* To do: Reproduce the lines below without any changes, starting at the line holding "Click the SQL Tuning Advisor icon" and ending at the line holding "[x=777, y=509]", both of those lines included.

Pointing data rows
[start]

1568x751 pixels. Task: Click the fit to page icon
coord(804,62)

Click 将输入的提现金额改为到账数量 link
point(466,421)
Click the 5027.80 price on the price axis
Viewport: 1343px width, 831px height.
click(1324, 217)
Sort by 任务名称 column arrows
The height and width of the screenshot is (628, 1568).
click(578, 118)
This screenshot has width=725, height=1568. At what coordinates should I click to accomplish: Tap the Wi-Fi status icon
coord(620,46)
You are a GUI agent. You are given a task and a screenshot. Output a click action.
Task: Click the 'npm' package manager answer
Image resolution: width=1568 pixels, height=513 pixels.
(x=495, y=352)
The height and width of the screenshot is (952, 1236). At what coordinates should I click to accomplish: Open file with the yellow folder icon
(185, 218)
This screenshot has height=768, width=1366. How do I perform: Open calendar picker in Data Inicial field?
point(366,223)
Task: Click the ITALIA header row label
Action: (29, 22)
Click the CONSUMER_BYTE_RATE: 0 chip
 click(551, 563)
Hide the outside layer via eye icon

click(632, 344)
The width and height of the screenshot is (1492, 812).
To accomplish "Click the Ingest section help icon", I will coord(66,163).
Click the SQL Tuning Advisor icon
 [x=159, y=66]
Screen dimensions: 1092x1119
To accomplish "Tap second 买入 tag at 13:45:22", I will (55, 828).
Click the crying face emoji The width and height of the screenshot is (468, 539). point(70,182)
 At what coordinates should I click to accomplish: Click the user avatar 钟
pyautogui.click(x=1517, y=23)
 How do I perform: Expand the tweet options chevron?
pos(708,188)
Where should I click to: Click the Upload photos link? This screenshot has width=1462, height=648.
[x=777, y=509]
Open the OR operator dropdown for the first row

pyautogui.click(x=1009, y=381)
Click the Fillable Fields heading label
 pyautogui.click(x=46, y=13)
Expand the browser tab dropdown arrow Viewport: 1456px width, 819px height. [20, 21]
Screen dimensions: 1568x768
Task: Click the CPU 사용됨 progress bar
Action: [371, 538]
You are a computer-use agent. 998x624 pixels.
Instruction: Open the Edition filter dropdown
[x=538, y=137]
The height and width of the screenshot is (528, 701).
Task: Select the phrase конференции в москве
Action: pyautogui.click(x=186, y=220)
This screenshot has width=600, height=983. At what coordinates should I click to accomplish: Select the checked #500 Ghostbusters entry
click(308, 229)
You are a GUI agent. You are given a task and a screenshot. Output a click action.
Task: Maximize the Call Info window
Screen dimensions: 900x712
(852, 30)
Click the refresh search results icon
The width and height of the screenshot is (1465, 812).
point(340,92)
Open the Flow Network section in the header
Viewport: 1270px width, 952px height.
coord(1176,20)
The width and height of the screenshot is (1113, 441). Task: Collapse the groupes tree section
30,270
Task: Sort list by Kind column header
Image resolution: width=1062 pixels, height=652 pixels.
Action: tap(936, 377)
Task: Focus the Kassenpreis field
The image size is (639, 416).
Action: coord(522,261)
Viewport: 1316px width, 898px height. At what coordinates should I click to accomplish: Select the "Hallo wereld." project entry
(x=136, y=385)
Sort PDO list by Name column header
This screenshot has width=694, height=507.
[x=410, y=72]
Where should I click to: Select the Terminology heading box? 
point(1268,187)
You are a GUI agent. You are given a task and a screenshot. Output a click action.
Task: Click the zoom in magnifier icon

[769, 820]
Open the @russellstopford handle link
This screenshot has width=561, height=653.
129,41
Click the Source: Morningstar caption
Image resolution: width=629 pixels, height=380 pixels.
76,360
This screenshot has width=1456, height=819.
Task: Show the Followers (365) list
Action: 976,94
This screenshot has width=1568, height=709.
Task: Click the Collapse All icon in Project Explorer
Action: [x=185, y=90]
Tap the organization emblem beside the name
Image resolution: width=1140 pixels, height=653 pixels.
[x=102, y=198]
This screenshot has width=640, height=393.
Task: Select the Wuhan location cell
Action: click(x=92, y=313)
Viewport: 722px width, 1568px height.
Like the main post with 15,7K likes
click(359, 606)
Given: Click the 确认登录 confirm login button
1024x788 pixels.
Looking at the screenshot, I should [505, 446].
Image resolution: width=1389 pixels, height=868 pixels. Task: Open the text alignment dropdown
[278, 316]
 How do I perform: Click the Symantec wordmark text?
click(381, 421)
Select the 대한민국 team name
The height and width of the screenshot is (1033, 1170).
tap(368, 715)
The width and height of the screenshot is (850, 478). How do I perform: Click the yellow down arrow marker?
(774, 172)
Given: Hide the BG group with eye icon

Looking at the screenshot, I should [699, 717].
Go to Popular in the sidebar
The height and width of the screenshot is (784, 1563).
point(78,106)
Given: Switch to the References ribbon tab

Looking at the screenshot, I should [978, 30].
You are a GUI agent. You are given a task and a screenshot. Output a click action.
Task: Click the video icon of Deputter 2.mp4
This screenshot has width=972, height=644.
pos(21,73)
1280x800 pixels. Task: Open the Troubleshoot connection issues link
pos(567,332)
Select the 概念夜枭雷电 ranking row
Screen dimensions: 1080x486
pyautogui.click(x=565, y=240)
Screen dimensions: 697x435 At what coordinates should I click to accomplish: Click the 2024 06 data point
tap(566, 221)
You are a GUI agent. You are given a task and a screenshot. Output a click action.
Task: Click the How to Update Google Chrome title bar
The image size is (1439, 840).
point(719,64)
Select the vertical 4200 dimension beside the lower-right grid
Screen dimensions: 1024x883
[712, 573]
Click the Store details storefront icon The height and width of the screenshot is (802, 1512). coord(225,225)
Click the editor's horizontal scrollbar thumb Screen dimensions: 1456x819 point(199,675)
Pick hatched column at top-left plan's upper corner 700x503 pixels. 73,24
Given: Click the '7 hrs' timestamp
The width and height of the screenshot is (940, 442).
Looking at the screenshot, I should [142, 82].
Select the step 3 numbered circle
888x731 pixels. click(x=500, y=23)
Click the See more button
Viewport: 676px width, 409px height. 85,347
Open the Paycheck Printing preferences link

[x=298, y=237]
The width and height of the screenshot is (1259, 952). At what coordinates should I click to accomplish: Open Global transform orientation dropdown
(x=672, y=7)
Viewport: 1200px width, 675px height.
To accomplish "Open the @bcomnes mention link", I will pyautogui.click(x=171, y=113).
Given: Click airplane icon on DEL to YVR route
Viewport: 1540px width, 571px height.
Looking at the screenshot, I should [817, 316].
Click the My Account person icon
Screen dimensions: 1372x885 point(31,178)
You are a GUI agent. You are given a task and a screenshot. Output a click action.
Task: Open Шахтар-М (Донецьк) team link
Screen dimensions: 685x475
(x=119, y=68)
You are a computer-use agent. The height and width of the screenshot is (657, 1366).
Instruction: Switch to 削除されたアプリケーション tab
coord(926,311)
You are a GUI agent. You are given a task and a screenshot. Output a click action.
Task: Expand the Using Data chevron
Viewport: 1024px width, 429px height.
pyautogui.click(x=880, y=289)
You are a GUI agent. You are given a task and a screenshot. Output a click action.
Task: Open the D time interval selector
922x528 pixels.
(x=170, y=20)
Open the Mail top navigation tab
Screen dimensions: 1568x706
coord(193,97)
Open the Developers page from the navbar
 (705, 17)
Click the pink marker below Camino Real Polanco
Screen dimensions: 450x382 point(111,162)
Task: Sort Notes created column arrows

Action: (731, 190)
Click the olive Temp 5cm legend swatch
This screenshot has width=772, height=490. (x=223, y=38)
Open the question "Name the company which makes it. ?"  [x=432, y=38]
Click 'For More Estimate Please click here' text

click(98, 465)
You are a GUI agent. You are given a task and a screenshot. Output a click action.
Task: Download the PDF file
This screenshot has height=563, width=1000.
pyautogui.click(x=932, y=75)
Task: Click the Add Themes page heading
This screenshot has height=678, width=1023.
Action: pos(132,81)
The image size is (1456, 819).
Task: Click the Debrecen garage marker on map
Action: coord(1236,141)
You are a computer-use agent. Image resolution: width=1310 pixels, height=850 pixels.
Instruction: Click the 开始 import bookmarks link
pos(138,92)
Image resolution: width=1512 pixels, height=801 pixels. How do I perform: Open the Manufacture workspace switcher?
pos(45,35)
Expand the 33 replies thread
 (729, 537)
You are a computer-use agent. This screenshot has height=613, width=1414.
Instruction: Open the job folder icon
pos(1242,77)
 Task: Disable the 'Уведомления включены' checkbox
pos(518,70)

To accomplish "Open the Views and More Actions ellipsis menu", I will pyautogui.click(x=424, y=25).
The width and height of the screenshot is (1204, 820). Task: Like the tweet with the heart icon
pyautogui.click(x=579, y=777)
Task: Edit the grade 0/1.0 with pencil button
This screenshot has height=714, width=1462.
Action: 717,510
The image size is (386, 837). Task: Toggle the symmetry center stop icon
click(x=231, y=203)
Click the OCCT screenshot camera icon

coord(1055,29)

[end]

* Solution to this task:
Click the SQL Tuning Advisor icon
 [x=159, y=66]
Screen dimensions: 1092x1119
To accomplish "Tap second 买入 tag at 13:45:22", I will (55, 828).
Click the crying face emoji The width and height of the screenshot is (468, 539). point(70,182)
 At what coordinates should I click to accomplish: Click the user avatar 钟
pyautogui.click(x=1517, y=23)
 How do I perform: Expand the tweet options chevron?
pos(708,188)
Where should I click to: Click the Upload photos link? This screenshot has width=1462, height=648.
[x=777, y=509]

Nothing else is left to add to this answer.